You can try to make a version of Floyd-Warshall that is faster on sparse matrices.
First, let us recall what this algorithm does:
Let $M$ be a matrix of distances. At the beginning of the algorithm $M_{i,j}$ is the weight of the edge $i \rightarrow j$. If this edge does not exist then $M_{i,j}=\infty$.
The algorithm has $V$ steps. In step $k$ of the algorithm, for every pair of nodes $i,j$ we set
$$M_{i,j} \leftarrow \min\{M_{i,j}, M_{i,k}+M_{k,j}\}.$$
Clearly if $M_{i,k}=\infty$ or $M_{k,j}=\infty$ then no update needs to be performed. Thus, in the first steps of the algorithm, we only need to perform roughly $deg_{in}(k) \cdot deg_{out}(k)$ comparisons where $deg_{in}(k)$ and $deg_{out}(k)$ denote the number of incoming and outgoing edges of the $k$-th node respectively. As the algorithm progresses, more and more entries of the matrix $M$ are filled. Hence, the last steps might take much longer.

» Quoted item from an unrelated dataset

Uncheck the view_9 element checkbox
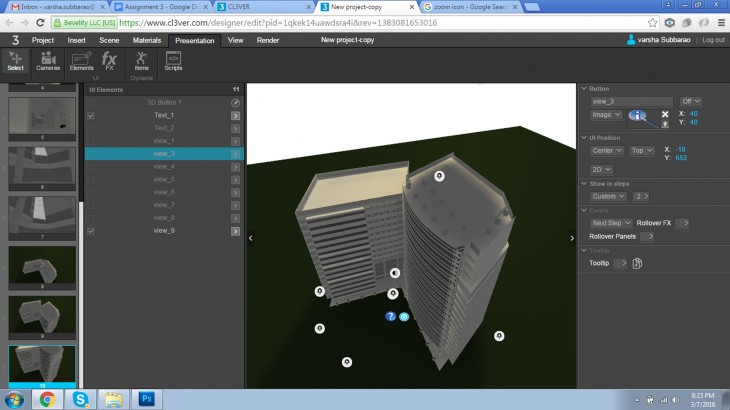The height and width of the screenshot is (410, 730). coord(91,231)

Note that we need an efficient way to iterate only over non-infinite cells in the $k$-th row and column of the matrix. This can be done by keeping a set of incoming and outgoing edges for every node.

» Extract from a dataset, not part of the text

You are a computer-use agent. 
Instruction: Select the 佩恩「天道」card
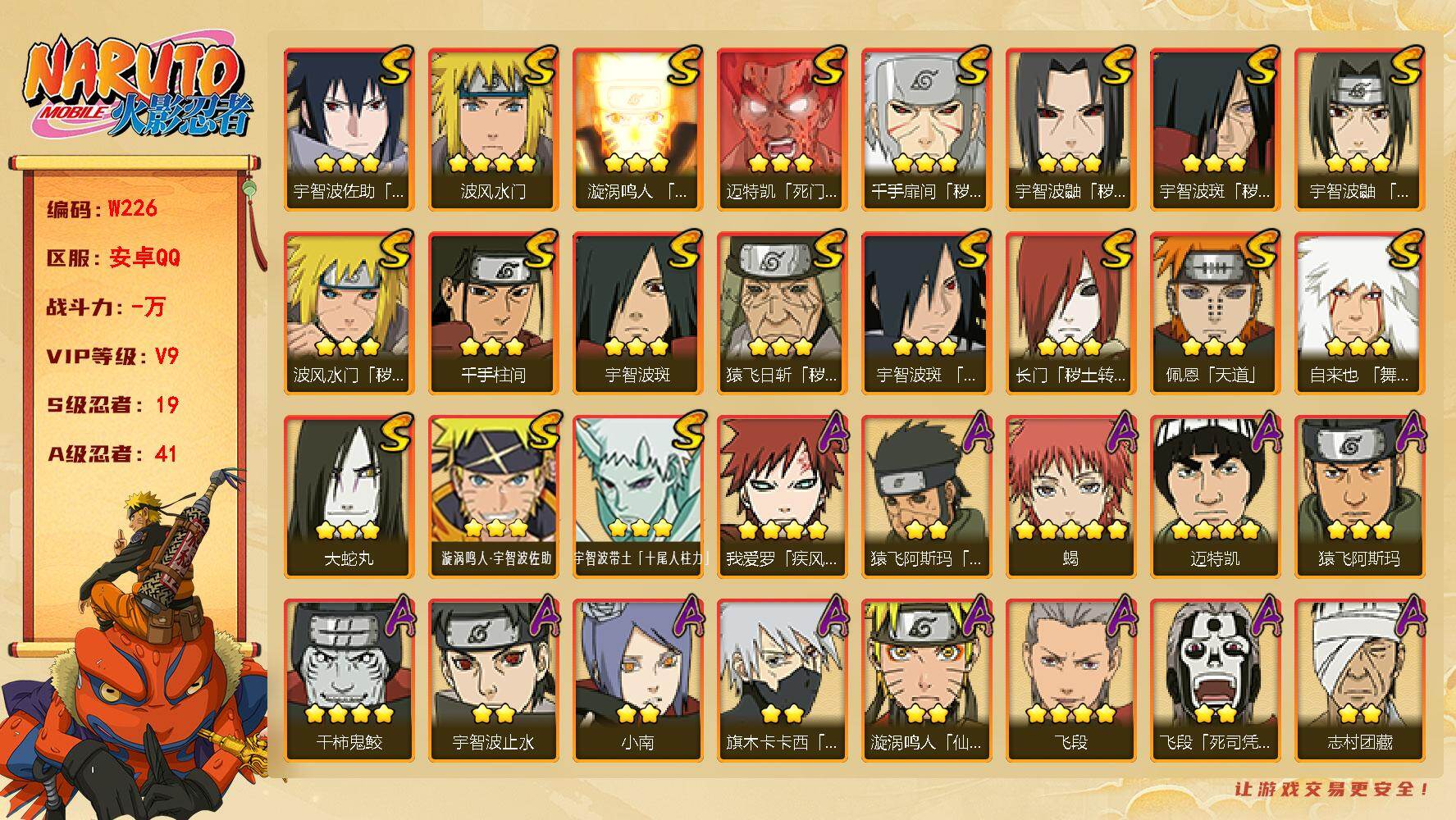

It appears that the first steps of the algorithm can greatly benefit from sparsity. For example, a randomly constructed graph with $E=O(V)$ suggests that the first iteration ($k=0$) is only $O(1)$ steps. If the graph is split into many connected components then the matrix $M$ would remain relatively sparse throughout the algorithm and the total runtime could be as low as $O(V)$.
On the other hand, if the graph contains just one connected component, then the last iteration $k=|V|$ is expected to take $O(V^2)$ steps. In this case the total run-time could be $O(V^3)$. As large as the non-sparse version.